# TRY IT
Return the full listing unchanged, excluding any images it contains.

# SUPPLIED DATA
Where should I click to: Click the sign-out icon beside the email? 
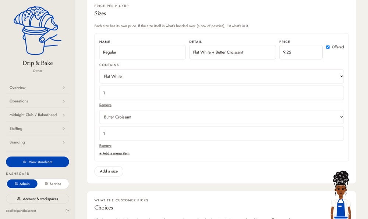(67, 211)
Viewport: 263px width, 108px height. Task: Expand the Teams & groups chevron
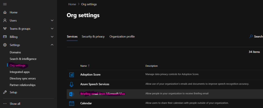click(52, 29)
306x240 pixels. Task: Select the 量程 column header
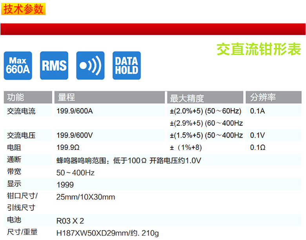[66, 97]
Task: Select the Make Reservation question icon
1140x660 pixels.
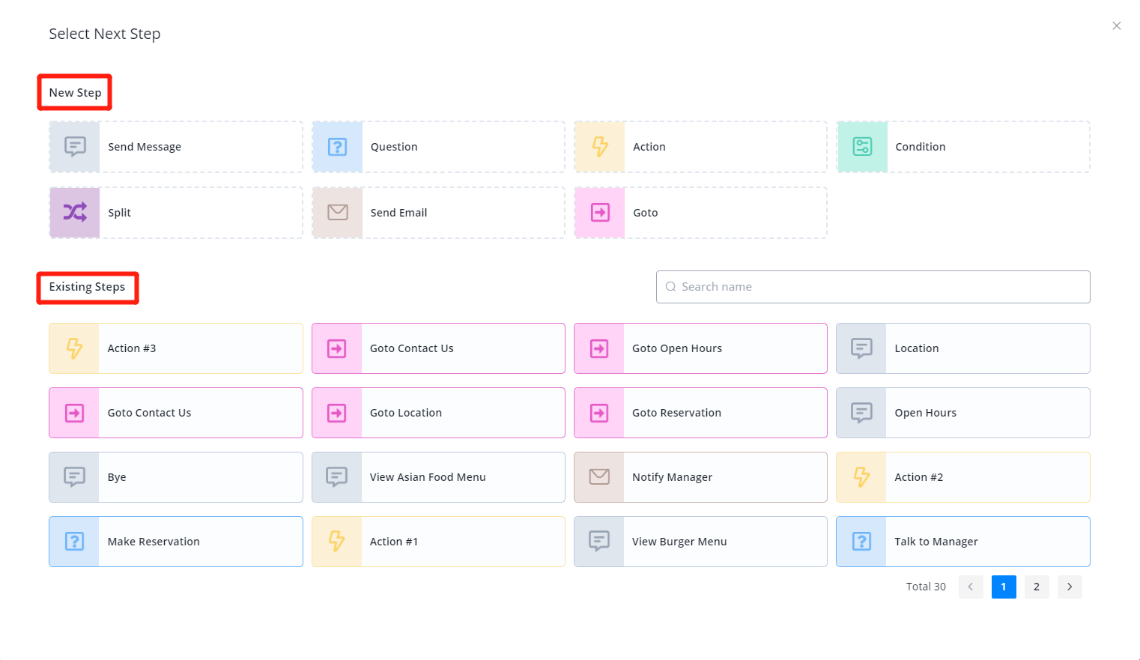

# SOLUTION
Where should I click to: Click the sign-out icon beside the email? 
(67, 211)
Viewport: 263px width, 108px height. Task: Expand the Teams & groups chevron
click(52, 29)
306x240 pixels. Task: Select the 量程 column header
[66, 97]
Task: Select the Make Reservation question icon
1140x660 pixels.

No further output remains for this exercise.